Wednesday, 5 May 2010


By Hugh Ponsington Smythe, lecturer in 1990s Studies at Loughbourough polytechnic

Now the 80s are over, the 90s are going to make the 60s look like the 50s.’ Dennis Hopper was very wrong when he said that. He expected a bacchanalian feast. We got a feast of the banal.
Have a look at a few 90s icons: they look just like 80s ones, but with some 40s austerity thrown in. I’m thinking Eurythmics here: Sweet Dreams vs Sweet Dreams (unplugged).

The pre-millennial angst that characterised the late 90s was surely a re-run of the anxious 20s, rather than the euphoric 1890s, in that it felt like an inter-war era, minus the actual wars.
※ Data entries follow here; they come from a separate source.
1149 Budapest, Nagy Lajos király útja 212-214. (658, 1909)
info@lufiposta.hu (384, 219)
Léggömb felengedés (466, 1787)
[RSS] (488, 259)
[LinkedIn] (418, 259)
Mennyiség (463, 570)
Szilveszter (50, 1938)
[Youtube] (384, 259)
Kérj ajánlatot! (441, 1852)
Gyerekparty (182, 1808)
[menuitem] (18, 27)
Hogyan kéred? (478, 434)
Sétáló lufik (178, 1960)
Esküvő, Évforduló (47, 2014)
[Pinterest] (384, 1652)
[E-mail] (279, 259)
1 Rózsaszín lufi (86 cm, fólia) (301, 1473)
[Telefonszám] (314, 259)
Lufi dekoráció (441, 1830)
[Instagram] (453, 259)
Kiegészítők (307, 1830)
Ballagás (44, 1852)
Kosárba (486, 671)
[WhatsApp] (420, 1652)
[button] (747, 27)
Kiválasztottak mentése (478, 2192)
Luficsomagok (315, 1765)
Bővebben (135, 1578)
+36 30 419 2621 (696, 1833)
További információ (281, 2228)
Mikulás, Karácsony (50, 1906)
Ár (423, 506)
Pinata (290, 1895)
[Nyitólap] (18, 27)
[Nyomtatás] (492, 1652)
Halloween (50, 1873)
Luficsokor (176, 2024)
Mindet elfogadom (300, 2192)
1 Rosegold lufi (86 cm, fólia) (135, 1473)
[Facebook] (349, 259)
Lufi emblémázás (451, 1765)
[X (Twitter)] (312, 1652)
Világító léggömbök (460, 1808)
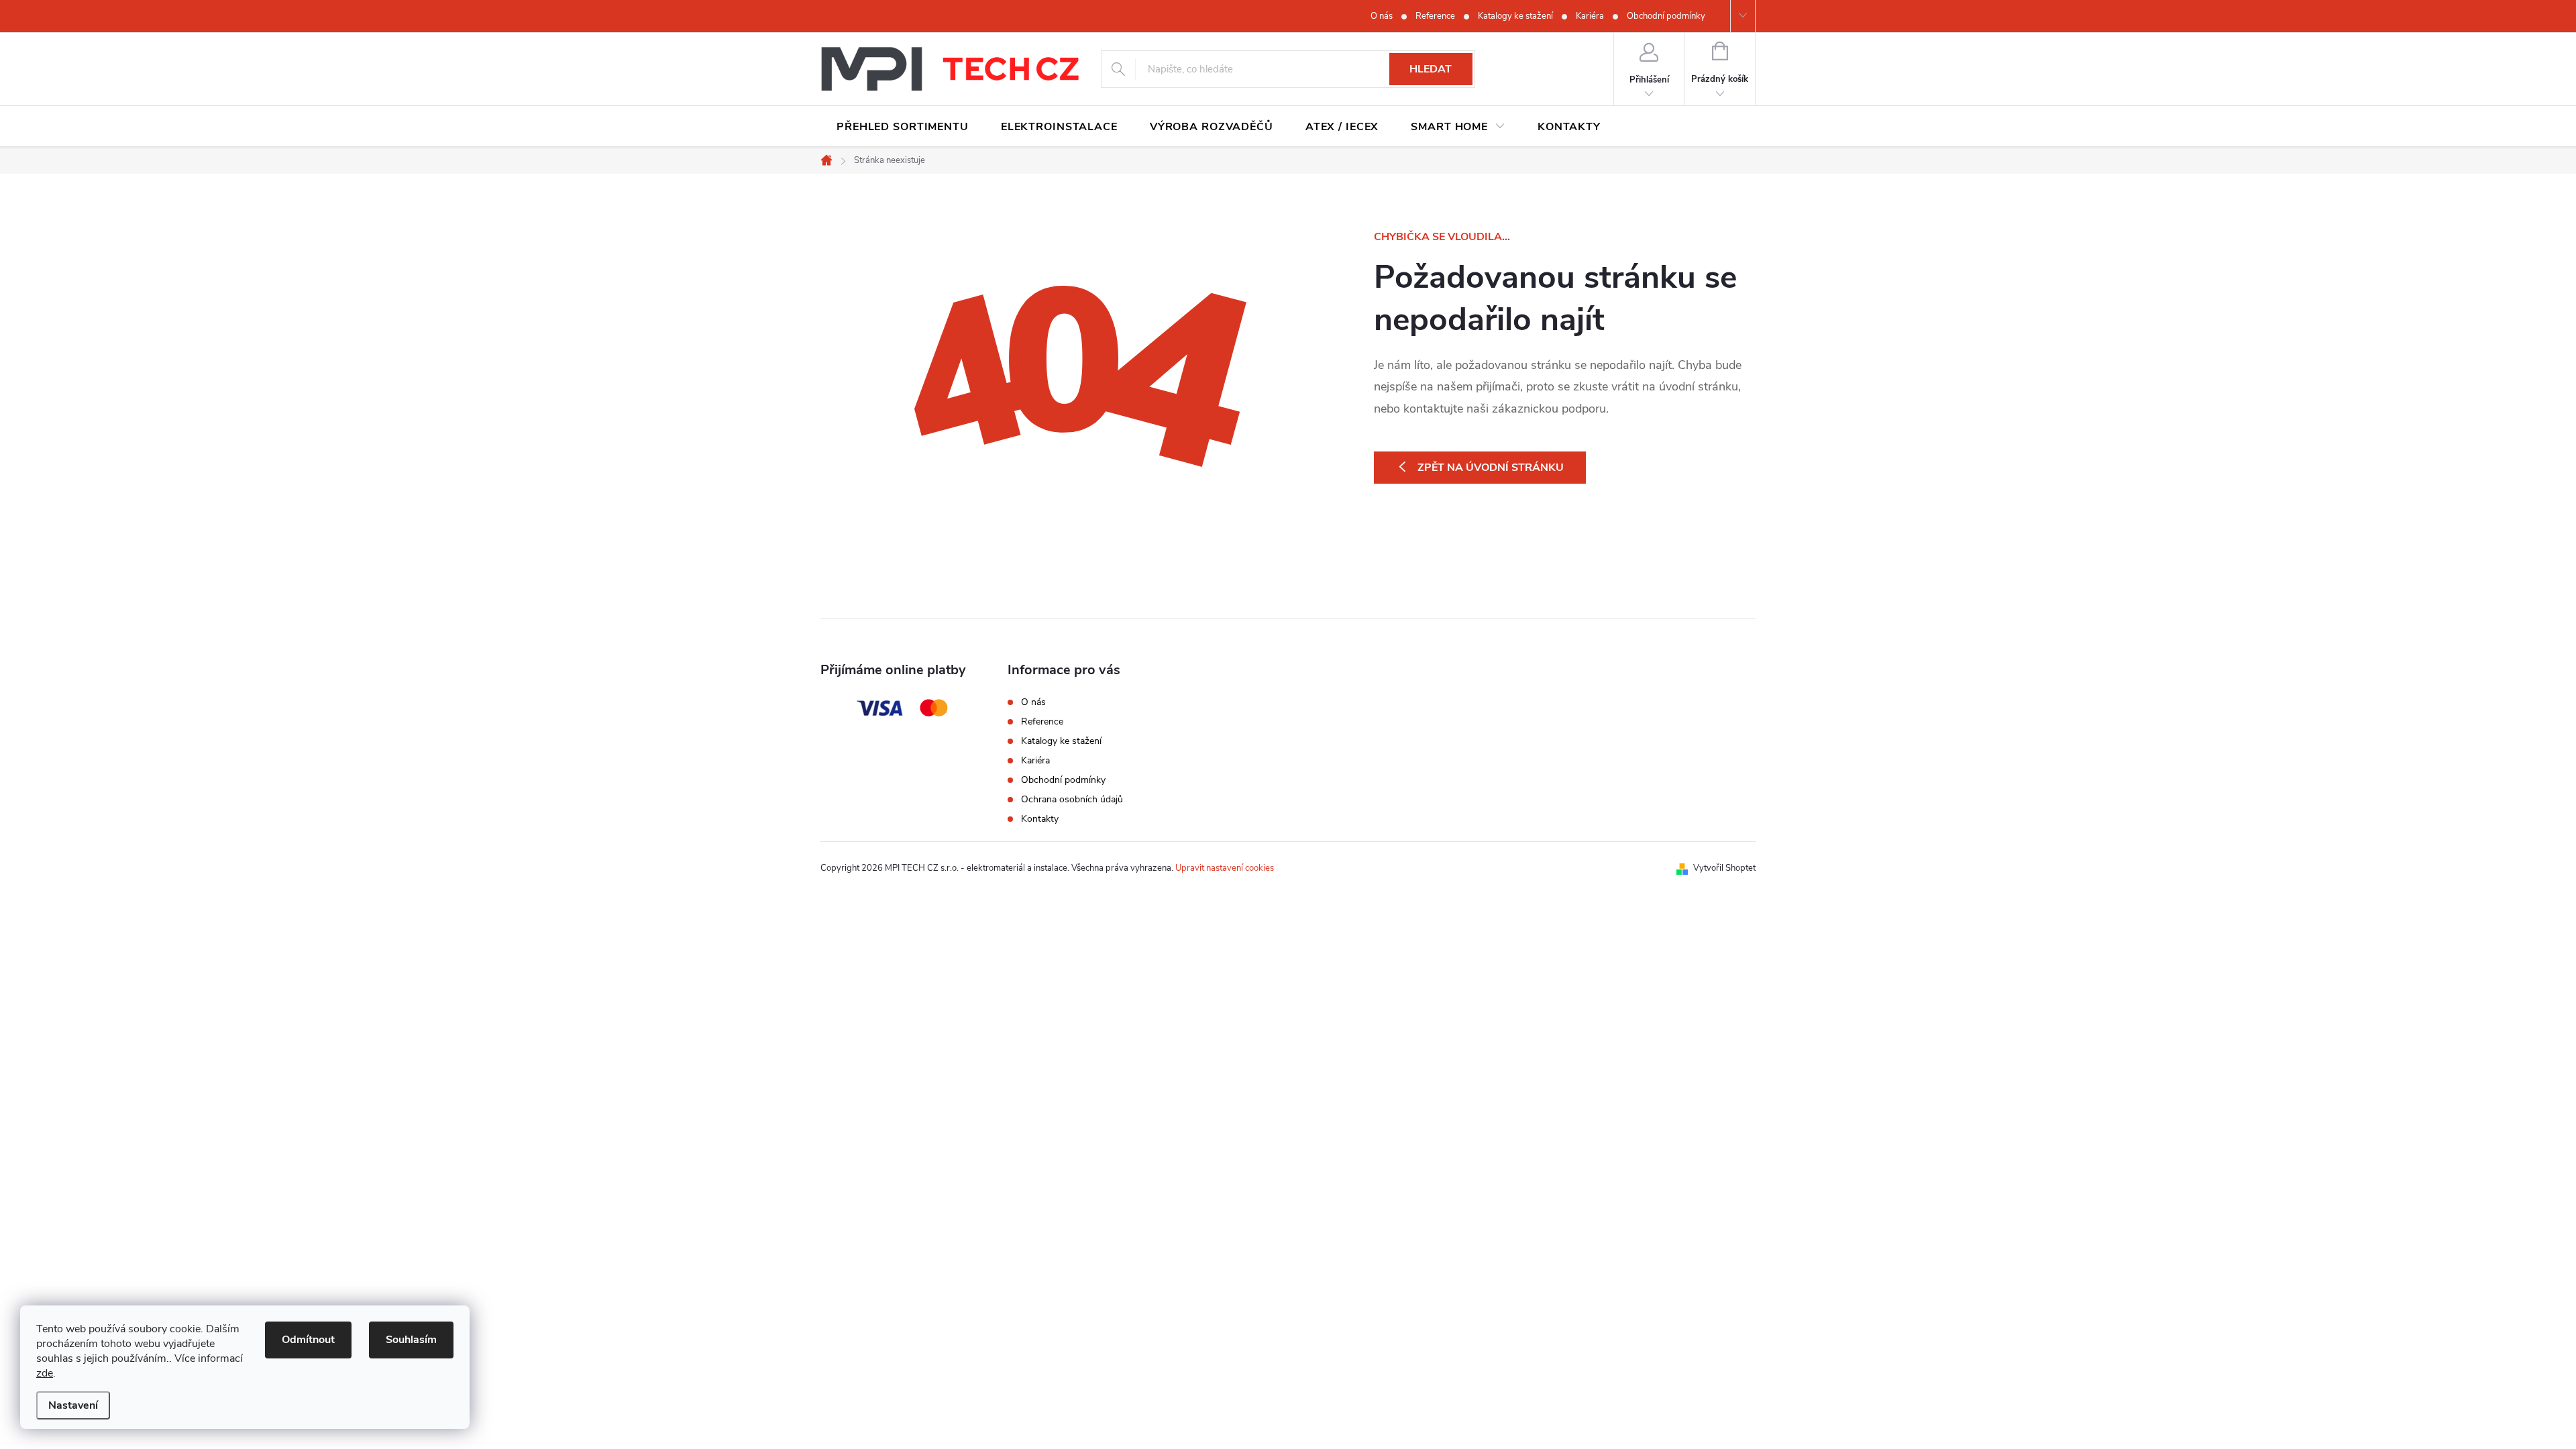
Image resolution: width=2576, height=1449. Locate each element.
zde (44, 1373)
90s fashion was, in many important ways, simply 80s fashion glimpsed through a dark green gauze, with all the contrast turned down, but still with many of the same shapes and a great deal of taupe. The 80s grown up, as it were. More responsible, and with a mortgage.
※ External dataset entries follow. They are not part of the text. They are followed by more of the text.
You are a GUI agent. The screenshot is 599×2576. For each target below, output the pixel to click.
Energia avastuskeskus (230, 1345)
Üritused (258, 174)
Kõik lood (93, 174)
90s automotive fashions had yet to achieve the contemporaneousness of Noughties designs (a 90s Saab is just an 80s one, with a smaller wing) and we were a very long way from the digital age, our current decade’s iconic leitmotif.

In many ways, the 90s can be summarised with one item: this shirt, with the Peruvian Inca pattern, by Jean-Paul Gaultier, that I paid £600 for in 1993. It truly reflected both the decade’s aspirations and its failures. The style said that ‘we are now trying to be more aware of the world, by just sticking a new pattern on an over-tailored shirt; we can feel the veneer of a new age’.

Then, when we get it home, we realise that it looks immediately and tragically dated. We learn. We grow. And we’ll then move on to something else, probably minimalism. No wonder Kurt Cobain shot himself.